Bu bölümde, hem dini öğretiler hem felsefi yaklaşımlar hem de bireysel bakış açılarından yola çıkarak bu soruyu derinlemesine inceleyeceğiz.
İnsanın varoluşu hakkında sorduğu ilk soru genellikle şudur: “Neden buradayım?” Ardından daha karmaşık bir soru gelir: “Beni buraya kim veya ne getirdi?” Ancak bu soruların ötesinde, bir adım daha ileri giderek şunu sorarız: “Eğer bir yaratıcı varsa, neden rızamı almadan beni yarattı?”
Bu soru, insanın özgür iradesini, bilinçli varoluşunu ve Tanrı ile olan ilişkisini sorgulayan bir derinlik taşır. İnsan, varoluşunda rıza ve özgürlük arayışındadır.
Dinlerin bu soruya verdikleri cevaplar genellikle, Allah’ın mutlak hikmet ve irade sahibi olduğu gerçeği etrafında şekillenir. İslam, Hristiyanlık ve diğer teistik inanışlarda, Tanrı’nın insanı bir amaç doğrultusunda yarattığına inanılır.
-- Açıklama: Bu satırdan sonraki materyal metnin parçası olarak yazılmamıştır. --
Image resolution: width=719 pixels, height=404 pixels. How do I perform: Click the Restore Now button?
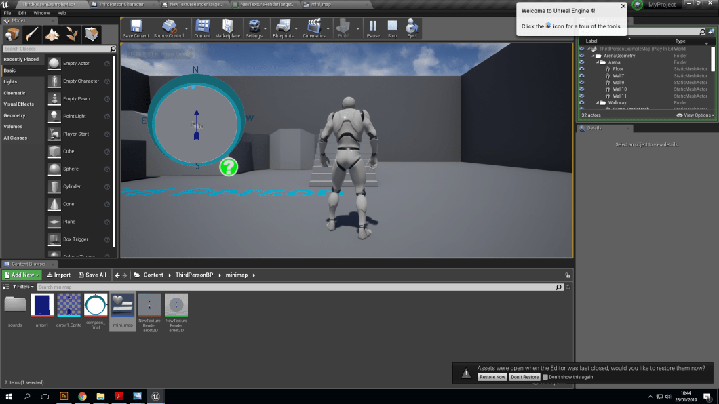point(492,377)
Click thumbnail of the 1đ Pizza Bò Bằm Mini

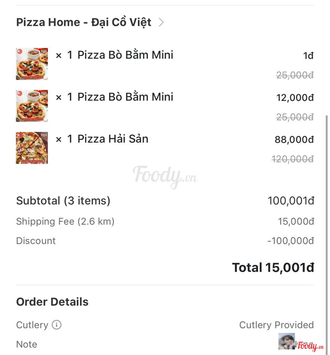[x=32, y=64]
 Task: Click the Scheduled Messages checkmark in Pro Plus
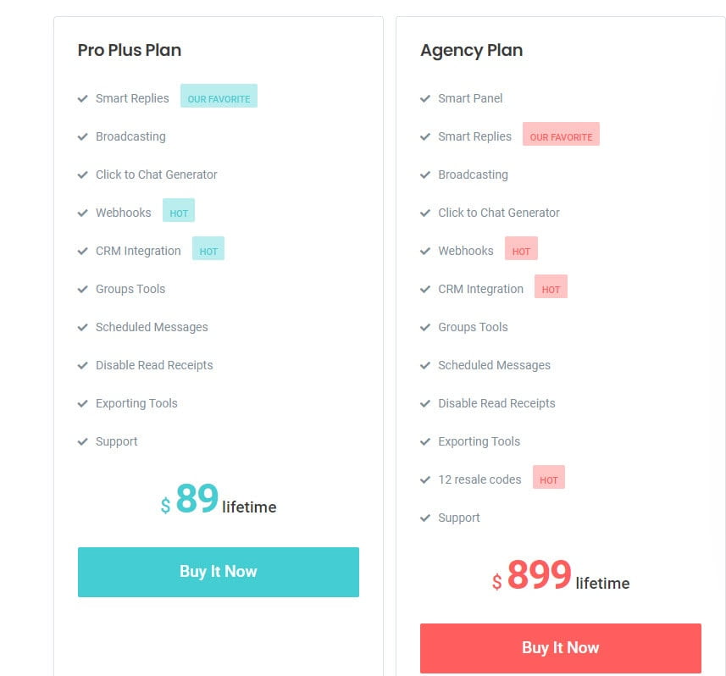pos(83,327)
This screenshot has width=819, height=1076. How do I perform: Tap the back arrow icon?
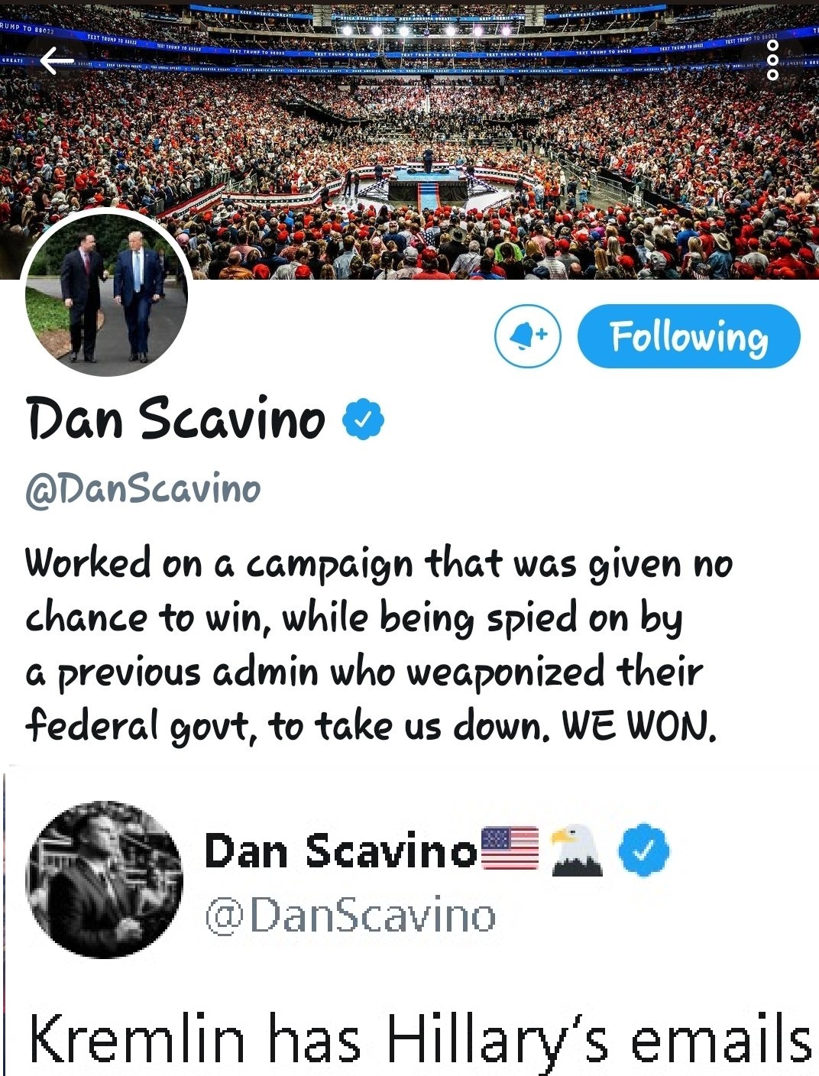[x=57, y=60]

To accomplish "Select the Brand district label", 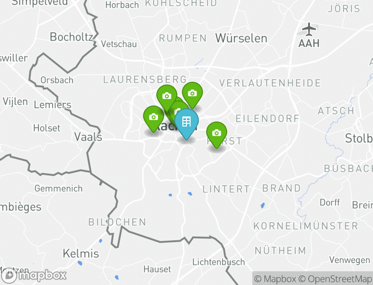I will [x=282, y=188].
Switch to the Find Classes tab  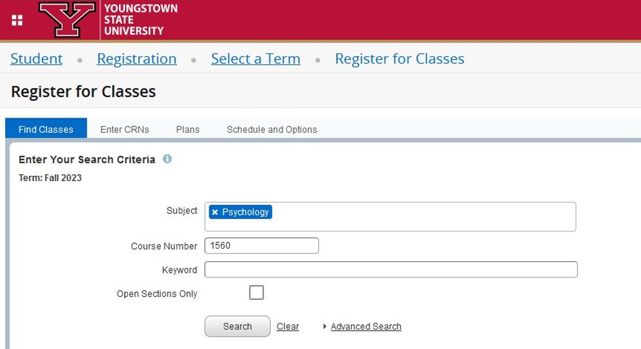point(46,129)
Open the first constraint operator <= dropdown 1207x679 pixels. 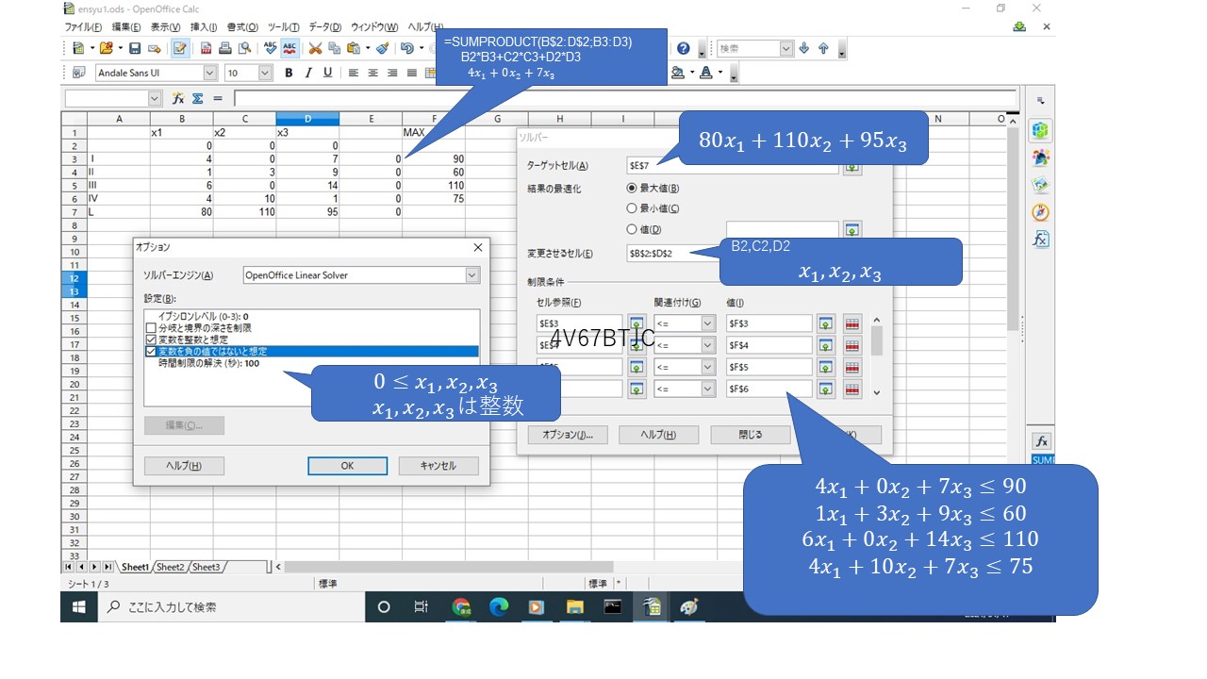click(x=708, y=323)
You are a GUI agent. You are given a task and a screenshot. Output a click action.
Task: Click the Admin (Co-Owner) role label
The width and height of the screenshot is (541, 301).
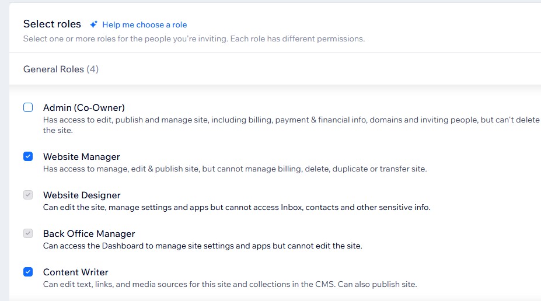(84, 107)
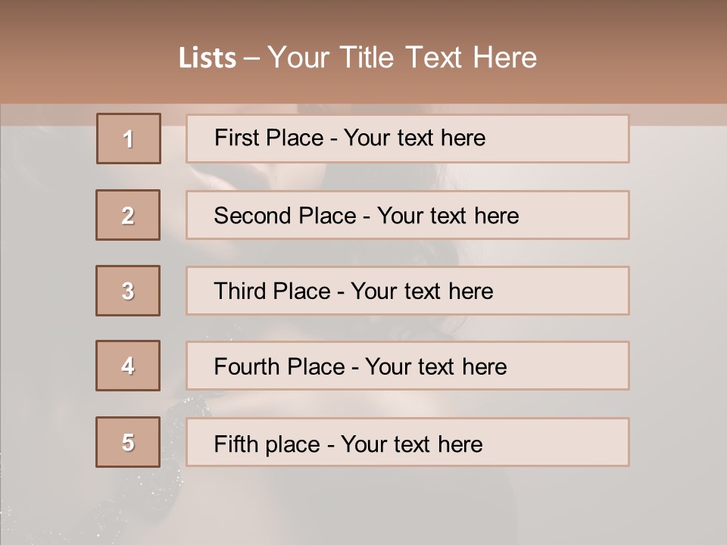This screenshot has height=545, width=727.
Task: Click the number 1 box
Action: tap(129, 139)
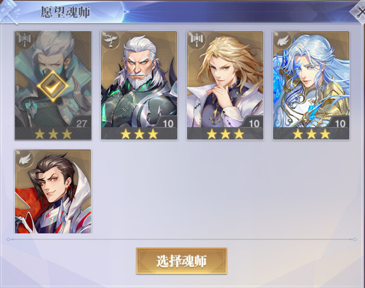Click the three stars below the bearded elder card
This screenshot has width=365, height=288.
point(139,134)
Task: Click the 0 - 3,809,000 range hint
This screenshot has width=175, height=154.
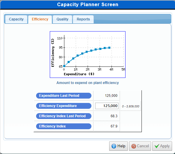Action: coord(131,106)
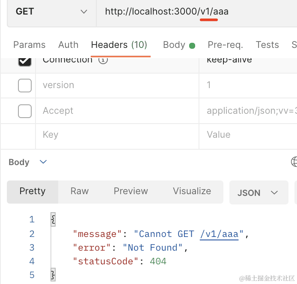
Task: Show the Preview response view
Action: coord(131,191)
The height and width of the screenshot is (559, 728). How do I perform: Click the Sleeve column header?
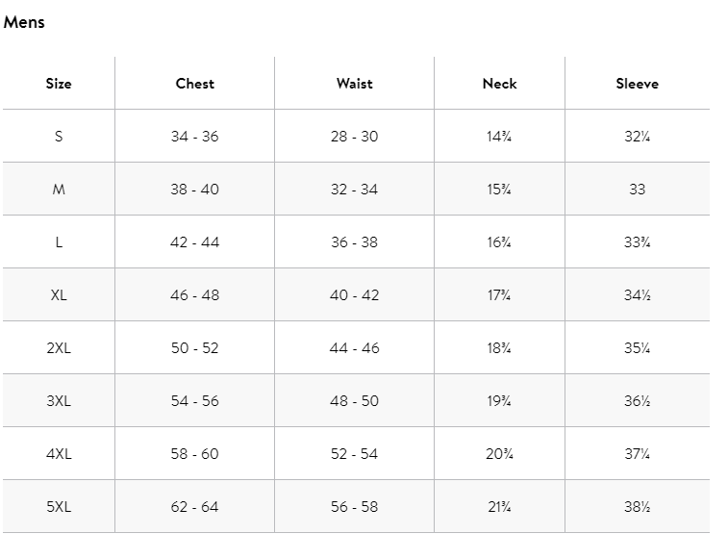pos(637,84)
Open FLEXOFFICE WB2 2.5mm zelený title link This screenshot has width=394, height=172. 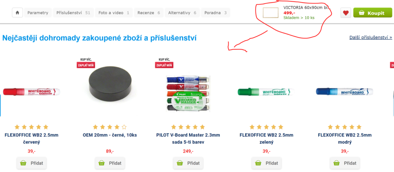(266, 139)
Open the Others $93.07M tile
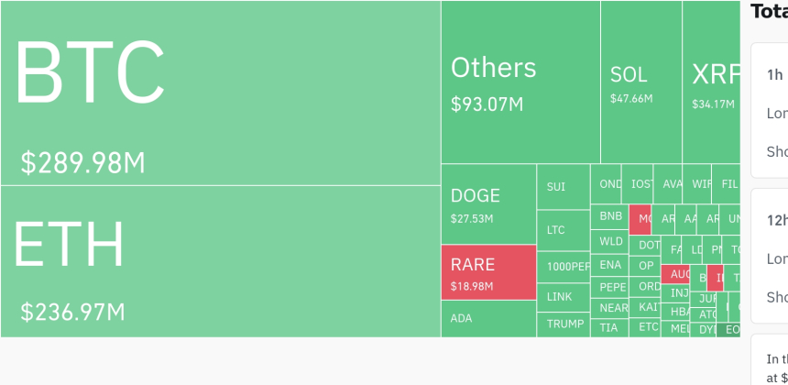788x385 pixels. [x=520, y=82]
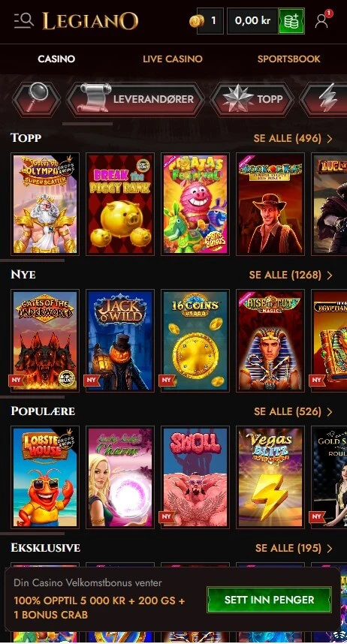347x644 pixels.
Task: Open Leverandører scroll category
Action: 136,99
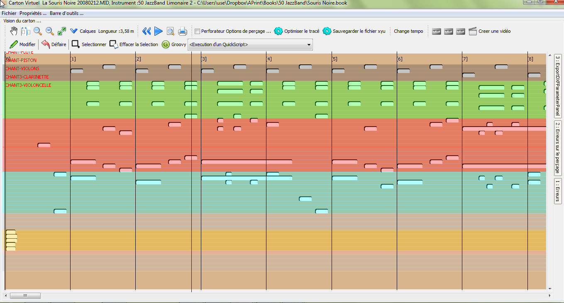564x303 pixels.
Task: Click the Défaire undo button
Action: (x=54, y=44)
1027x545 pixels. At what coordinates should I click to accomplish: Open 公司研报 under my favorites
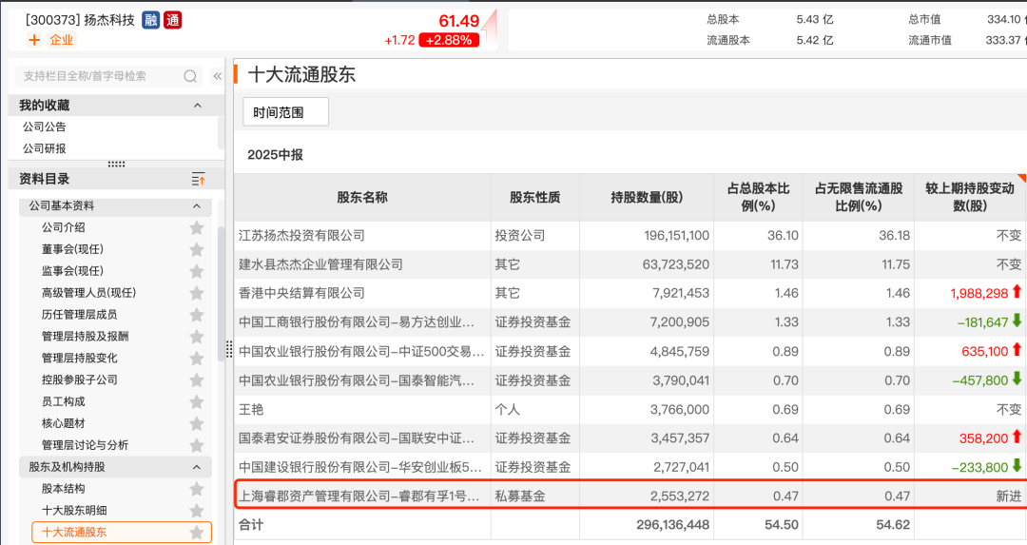click(x=45, y=148)
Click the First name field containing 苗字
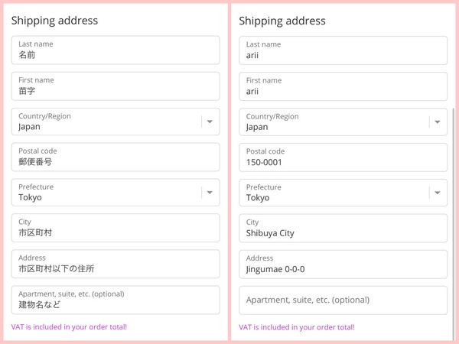The image size is (459, 344). point(115,86)
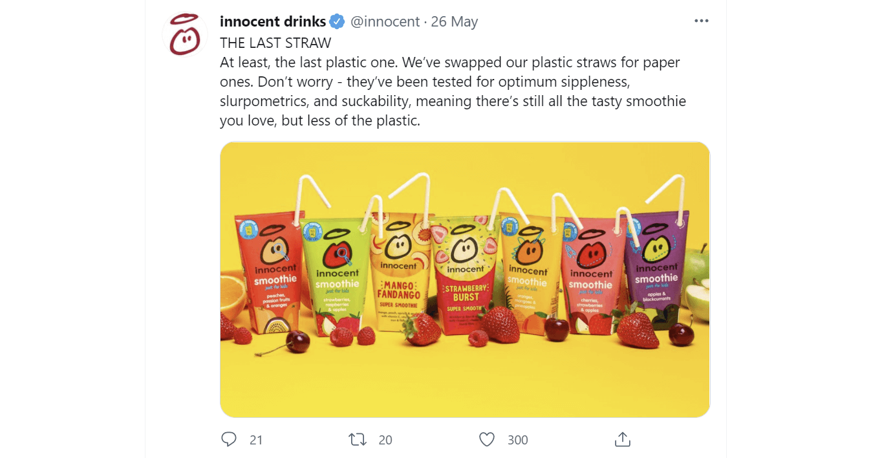Viewport: 871px width, 458px height.
Task: Click the like count 300
Action: point(517,440)
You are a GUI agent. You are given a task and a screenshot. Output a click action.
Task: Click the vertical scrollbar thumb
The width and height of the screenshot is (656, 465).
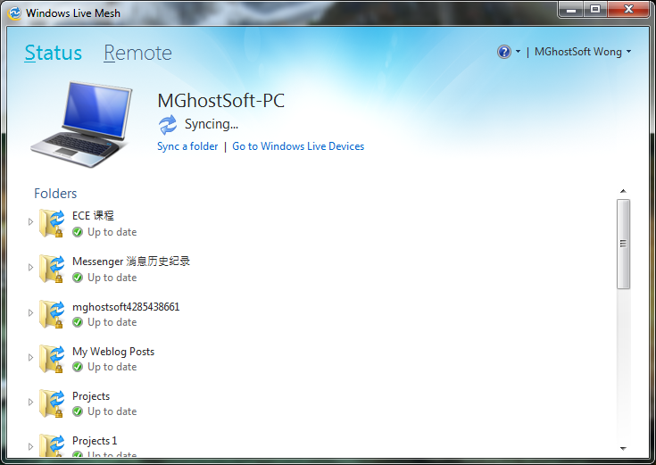pyautogui.click(x=623, y=243)
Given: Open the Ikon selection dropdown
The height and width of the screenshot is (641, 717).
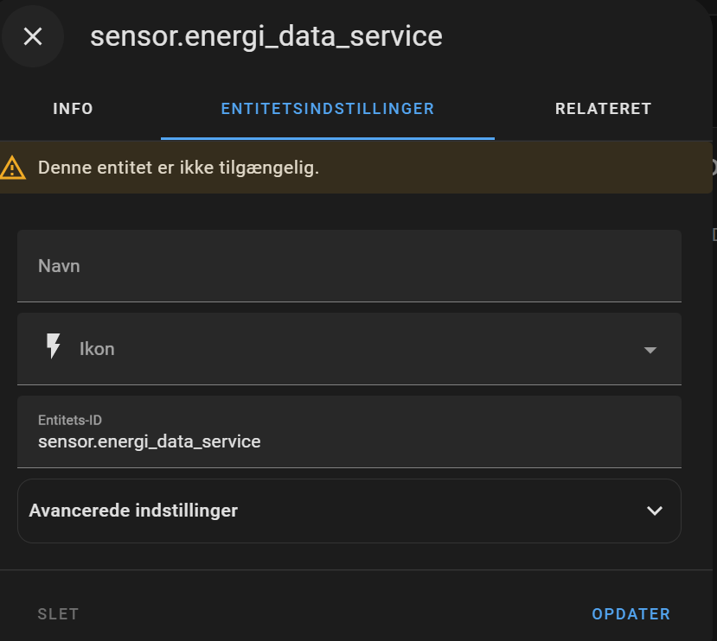Looking at the screenshot, I should [650, 349].
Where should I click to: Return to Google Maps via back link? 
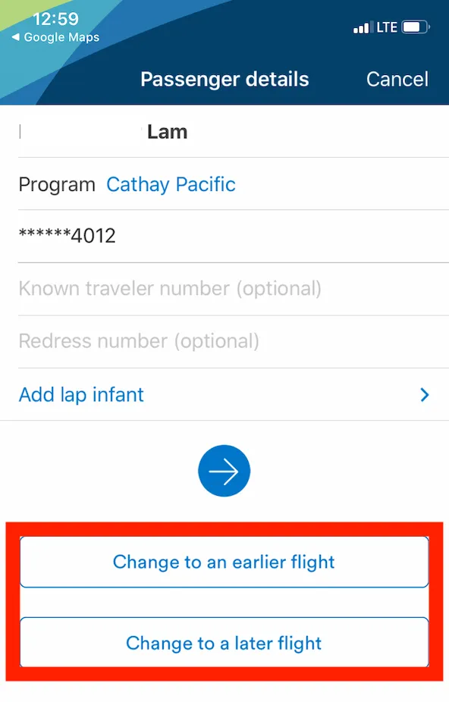pos(55,37)
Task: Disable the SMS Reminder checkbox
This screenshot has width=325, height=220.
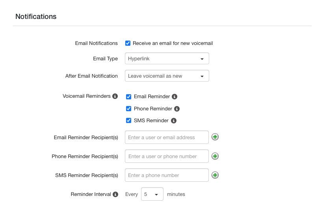Action: point(129,121)
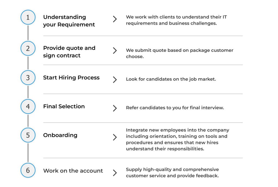Open the Start Hiring Process heading
The height and width of the screenshot is (187, 278).
pos(71,78)
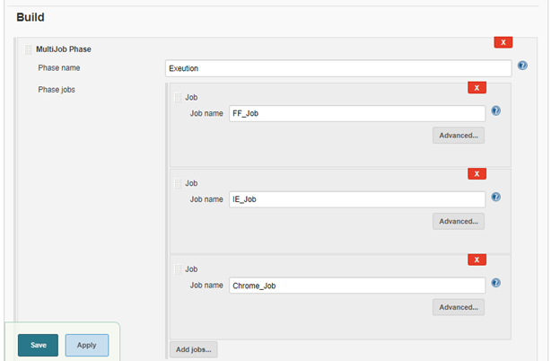Image resolution: width=560 pixels, height=361 pixels.
Task: Focus the Phase name field containing Exeution
Action: 338,68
Ancak bu yaratılış, genellikle insanın anlayışını aşan bir hikmete dayanır.
İslam inancına göre Allah, insanı yaratma konusunda kimseye danışma ihtiyacı hissetmez. Kur’an’da Allah, İnsanı Kendi iradesiyle yarattığını ve bir sınava tabi tuttuğunu ifade eder. Şu ayet bu durumu açıklar:
“Ben cinleri ve insanları ancak bana kulluk etsinler diye yarattım.” (Zaiyat,56)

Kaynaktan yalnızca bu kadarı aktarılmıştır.